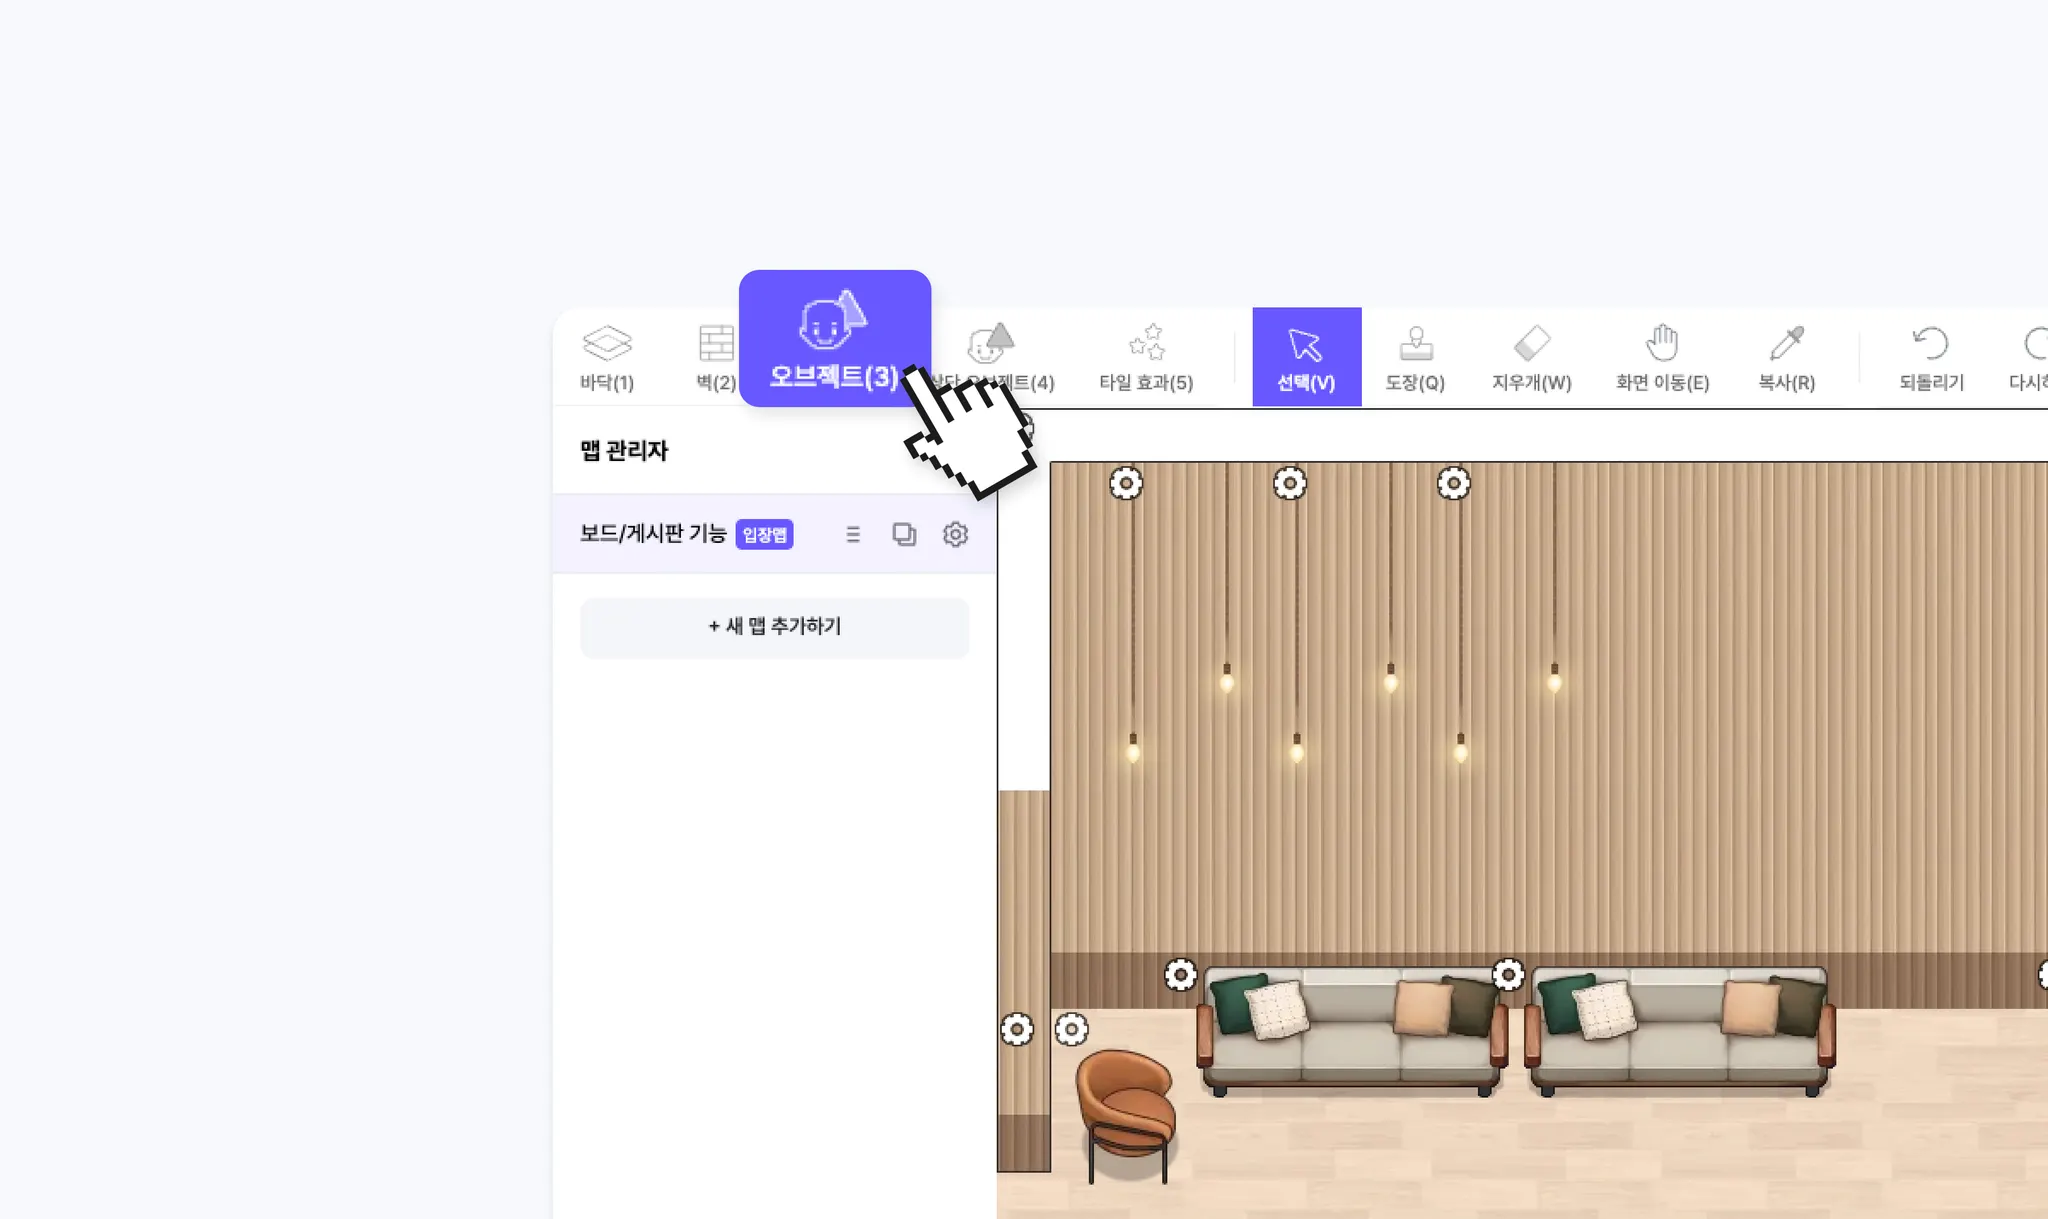2048x1219 pixels.
Task: Open the 오브젝트(3) object tool
Action: tap(834, 338)
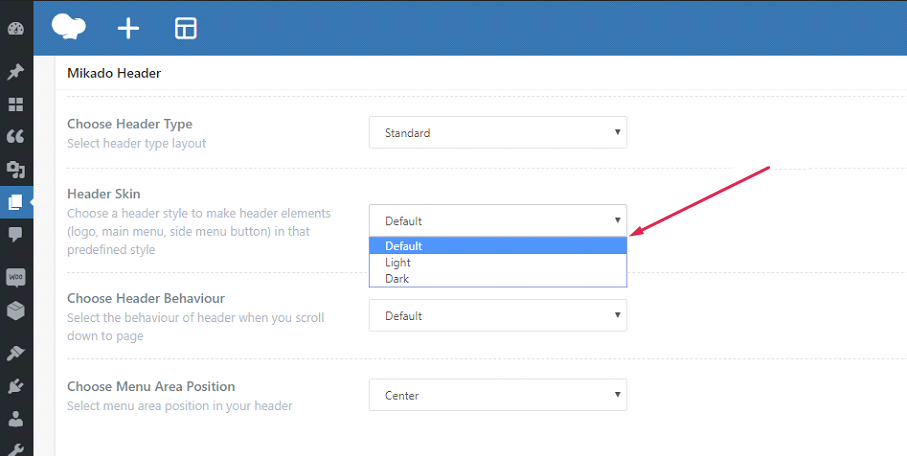The height and width of the screenshot is (456, 907).
Task: Click the chat bubbles logo in top bar
Action: pos(70,27)
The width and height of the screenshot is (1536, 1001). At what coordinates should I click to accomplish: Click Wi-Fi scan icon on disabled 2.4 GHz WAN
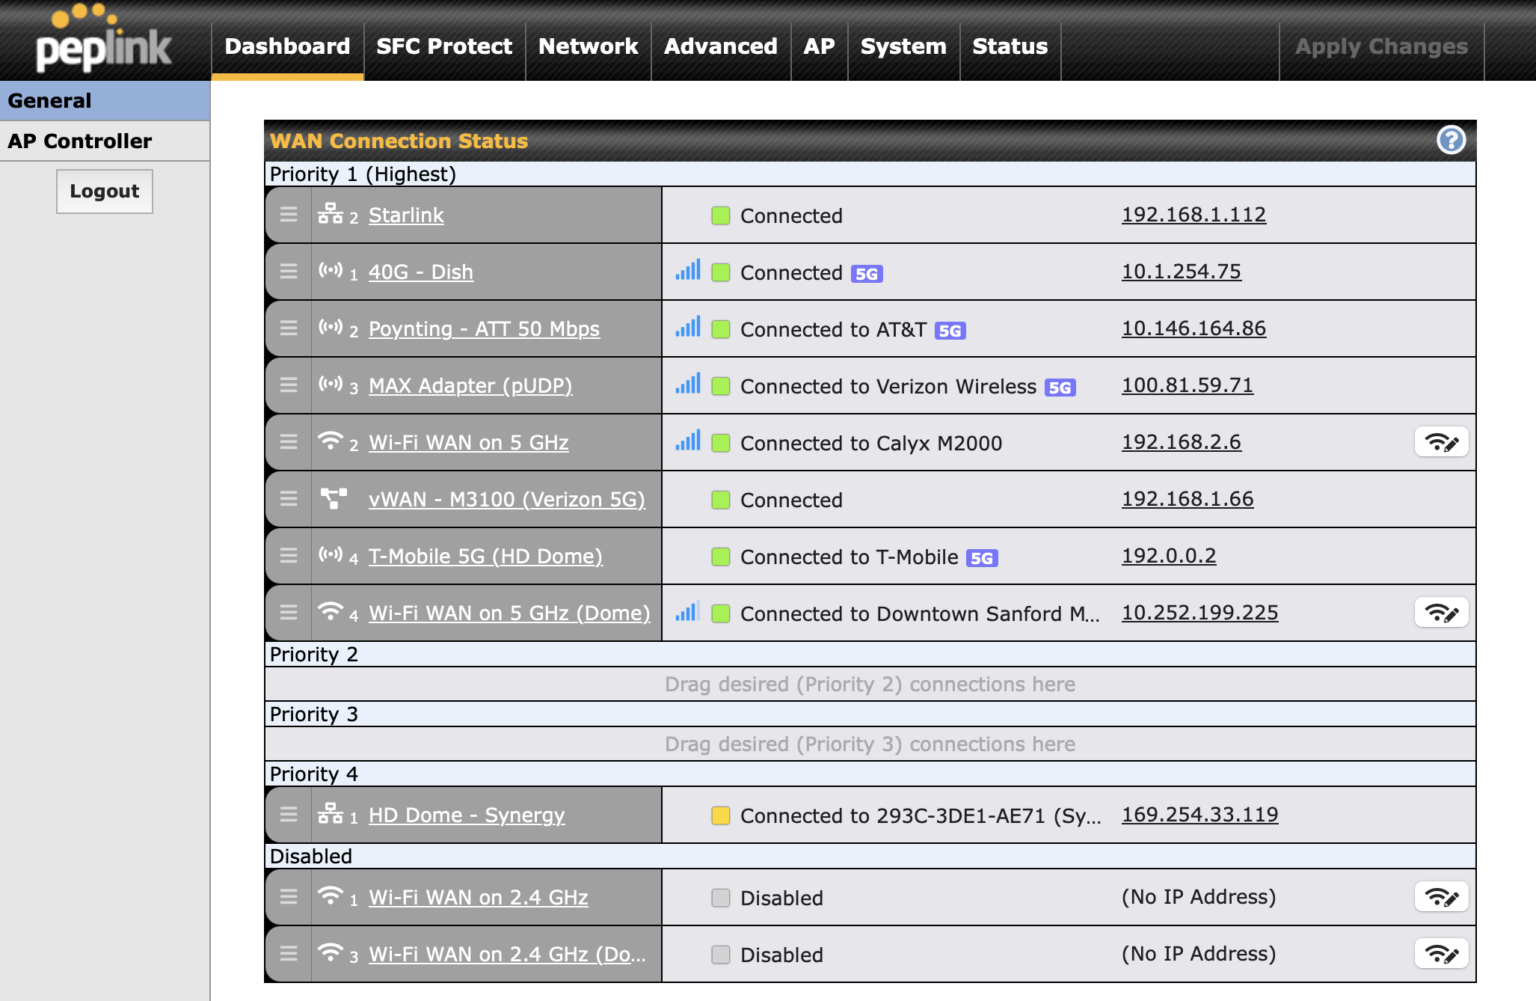(1440, 897)
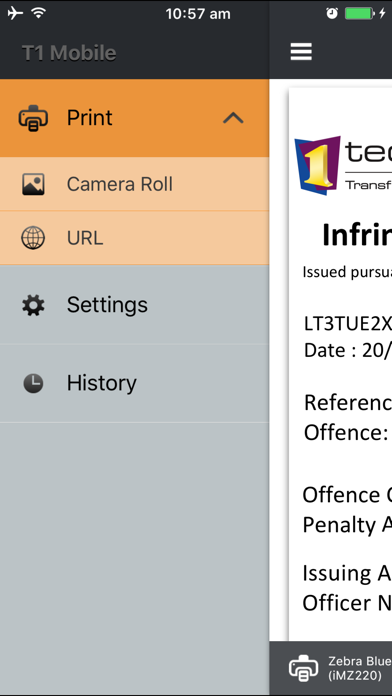This screenshot has height=696, width=392.
Task: Click the alarm clock status icon
Action: click(x=332, y=14)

○ ○ ○ ○ ○ ○ ○

Exercise objective: Find the line holding "The width and" in the data above. Retype it and every later line exactly, through the end, but not the pictures.

Solution to the exercise:
The width and height of the screenshot is (1536, 1001). At what coordinates should I click to accomplish: Click Wi-Fi scan icon on disabled 2.4 GHz WAN
(1440, 897)
This screenshot has height=696, width=392.
Task: Click the alarm clock status icon
Action: click(x=332, y=14)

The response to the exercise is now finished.